The demise of vertically integrated institutional models will mean independent financial advisers can have better access to increased margins at a lower cost, according to WealthO2.
Shannon Bernasconi, WealthO2 managing director, said with platform fees under continuous pressure, achieving economies of scale was critical, especially if most of the platform costs were fixed.
“Following the exit of the banks from wealth management, many financial advisers are now free to choose their own administration platform, resulting in the practice and their clients benefitting from the more modern digital engagement and non-conflicted fee models available from non-bank aligned specialist platform providers,” Bernasconi said.
Bernasconi said the platform and portfolio administration sector had become one of the most critical sectors in Australian wealth management.

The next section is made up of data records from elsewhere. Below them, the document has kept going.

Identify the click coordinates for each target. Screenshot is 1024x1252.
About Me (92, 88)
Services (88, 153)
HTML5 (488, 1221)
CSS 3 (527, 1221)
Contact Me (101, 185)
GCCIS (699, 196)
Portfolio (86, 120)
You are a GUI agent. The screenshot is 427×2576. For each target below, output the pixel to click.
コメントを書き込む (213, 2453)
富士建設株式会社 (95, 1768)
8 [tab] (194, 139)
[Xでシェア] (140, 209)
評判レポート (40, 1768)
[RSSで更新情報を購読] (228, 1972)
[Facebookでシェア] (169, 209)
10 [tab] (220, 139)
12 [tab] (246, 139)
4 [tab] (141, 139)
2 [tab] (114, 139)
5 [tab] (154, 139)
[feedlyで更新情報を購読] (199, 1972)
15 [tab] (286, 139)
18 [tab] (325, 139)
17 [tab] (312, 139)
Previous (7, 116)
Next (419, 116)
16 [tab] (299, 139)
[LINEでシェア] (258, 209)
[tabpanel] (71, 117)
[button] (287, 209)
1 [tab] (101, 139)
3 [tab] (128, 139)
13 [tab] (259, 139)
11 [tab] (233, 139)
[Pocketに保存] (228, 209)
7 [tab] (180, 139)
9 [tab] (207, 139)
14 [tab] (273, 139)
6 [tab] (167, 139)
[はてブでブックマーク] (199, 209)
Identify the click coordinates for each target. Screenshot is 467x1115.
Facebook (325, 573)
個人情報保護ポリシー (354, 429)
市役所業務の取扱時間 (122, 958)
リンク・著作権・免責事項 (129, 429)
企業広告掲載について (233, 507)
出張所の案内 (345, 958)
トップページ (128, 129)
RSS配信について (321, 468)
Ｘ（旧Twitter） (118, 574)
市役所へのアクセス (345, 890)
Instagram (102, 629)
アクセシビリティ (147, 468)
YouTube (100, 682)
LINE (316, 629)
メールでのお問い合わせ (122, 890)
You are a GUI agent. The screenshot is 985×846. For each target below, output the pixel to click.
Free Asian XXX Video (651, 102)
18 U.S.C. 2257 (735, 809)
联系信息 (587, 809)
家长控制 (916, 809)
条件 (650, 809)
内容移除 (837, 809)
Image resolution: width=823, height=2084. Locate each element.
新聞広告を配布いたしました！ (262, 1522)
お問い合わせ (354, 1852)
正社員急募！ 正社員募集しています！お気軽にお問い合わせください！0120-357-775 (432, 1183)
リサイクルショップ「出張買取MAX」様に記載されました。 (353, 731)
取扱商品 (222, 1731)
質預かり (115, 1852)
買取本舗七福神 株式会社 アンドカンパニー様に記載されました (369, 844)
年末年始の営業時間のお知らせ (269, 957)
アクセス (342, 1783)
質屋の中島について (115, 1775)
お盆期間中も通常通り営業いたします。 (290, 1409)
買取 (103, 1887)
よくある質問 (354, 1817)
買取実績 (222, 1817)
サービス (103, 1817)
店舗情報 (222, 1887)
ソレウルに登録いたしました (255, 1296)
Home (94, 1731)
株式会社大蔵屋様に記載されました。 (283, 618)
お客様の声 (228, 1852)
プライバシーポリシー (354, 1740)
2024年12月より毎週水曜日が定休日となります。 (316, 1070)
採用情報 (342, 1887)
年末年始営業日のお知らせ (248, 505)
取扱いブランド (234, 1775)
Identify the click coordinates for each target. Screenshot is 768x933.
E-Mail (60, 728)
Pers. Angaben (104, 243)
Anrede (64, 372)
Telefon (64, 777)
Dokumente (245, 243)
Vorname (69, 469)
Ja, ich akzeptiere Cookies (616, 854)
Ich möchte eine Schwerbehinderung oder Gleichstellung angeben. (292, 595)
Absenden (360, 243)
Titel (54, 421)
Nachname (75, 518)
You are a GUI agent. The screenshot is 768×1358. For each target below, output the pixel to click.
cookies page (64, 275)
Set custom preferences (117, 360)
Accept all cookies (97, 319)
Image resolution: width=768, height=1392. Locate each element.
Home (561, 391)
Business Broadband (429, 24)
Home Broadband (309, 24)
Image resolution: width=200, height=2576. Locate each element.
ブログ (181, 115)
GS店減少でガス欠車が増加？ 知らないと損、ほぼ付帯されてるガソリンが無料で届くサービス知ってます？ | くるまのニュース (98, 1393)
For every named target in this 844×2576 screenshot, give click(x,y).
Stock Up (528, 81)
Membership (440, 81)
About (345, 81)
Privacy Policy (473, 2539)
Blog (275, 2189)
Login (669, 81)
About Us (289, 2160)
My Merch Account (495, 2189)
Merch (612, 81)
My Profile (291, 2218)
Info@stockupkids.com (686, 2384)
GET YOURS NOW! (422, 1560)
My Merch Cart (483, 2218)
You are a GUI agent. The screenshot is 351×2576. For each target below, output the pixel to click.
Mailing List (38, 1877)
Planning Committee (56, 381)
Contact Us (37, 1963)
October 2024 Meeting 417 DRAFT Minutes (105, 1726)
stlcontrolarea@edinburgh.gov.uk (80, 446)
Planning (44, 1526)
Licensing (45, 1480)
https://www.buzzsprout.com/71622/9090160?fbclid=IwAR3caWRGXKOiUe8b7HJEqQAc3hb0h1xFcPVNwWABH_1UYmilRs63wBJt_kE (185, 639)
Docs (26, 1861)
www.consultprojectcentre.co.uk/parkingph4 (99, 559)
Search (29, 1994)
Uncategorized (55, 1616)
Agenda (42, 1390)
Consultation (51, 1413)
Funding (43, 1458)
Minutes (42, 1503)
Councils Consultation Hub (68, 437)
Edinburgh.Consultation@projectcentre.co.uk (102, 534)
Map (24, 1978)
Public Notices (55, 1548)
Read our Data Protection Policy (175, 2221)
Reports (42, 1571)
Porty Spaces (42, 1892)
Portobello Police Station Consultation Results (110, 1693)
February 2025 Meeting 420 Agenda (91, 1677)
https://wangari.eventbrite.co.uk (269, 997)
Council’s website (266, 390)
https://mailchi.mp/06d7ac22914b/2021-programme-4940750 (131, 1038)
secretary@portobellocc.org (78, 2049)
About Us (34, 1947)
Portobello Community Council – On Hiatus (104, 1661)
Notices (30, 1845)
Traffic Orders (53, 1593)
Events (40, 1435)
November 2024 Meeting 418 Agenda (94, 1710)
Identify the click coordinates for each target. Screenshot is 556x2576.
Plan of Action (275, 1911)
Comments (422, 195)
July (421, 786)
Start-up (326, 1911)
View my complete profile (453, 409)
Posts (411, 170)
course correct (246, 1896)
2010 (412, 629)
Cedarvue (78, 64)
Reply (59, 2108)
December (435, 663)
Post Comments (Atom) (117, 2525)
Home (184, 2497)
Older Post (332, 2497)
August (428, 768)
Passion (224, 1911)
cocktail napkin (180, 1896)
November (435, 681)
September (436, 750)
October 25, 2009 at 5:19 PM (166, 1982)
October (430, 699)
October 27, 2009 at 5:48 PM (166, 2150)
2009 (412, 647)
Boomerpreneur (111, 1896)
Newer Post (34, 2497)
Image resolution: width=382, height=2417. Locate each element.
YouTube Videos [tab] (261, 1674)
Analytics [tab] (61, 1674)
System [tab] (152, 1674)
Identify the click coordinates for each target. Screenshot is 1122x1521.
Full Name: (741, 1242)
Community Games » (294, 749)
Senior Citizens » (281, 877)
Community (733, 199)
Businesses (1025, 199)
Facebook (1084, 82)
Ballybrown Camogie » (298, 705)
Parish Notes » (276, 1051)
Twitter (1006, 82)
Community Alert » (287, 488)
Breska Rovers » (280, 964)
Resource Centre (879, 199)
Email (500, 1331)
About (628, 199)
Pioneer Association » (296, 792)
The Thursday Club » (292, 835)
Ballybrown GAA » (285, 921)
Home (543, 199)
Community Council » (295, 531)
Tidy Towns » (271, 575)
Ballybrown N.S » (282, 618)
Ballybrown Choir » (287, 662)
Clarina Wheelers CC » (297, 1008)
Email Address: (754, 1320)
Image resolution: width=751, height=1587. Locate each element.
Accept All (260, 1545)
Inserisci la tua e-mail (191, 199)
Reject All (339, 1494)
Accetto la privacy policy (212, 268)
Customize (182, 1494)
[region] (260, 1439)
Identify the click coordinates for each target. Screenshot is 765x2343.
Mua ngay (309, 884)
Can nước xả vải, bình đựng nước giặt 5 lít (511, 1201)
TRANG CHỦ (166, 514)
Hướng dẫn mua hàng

“Platforms are generally viewed as the key productivity application within a financial planner’s office,” Bernasconi said.
“However, the past decade has been dominated by vertical institutional models creating an environment with high barriers to entry where innovation has been stifled.”
Findings from the Royal Commission and a continuously changing regulatory environment had seen a push of resources into compliance rather than innovation.
“Some institutions have exhibited no real appetite to adopt or realise the benefits of modern technology – and advisers and their clients forced to use these laggard platforms have suffered,” Bernasconi said.
“Others have engaged global software solutions to support new platform offerings, however these offerings have not been focussed on advisers’ needs.
“Instead, other revenue bias features have diverted the attention of these institutions. As a result advisers’ needs – and ultimately their clients’ needs – have been sidelined.”
Darren Pettiona, WealthO2 executive director, said the size of the platform market had been underestimated.
“If you look now, you have Netwealth having the dominant market share… they have a 4.3% market share,” Pettiona said.
“I’ve never seen anywhere in the world where someone complimented the dominant market force as a 4.3% market share.”
Pettiona said it was a big market where the traditional gatekeepers, like the banks, were gone, and that technology would help advisers efficiently look after a broader set of clients.
“The guys that stopped and blocked innovation, and controlled distribution, have left the building,” Pettiona said.
“That means advisers will be able to choose what they want and the dealer services models won’t be able to mandate anything either.”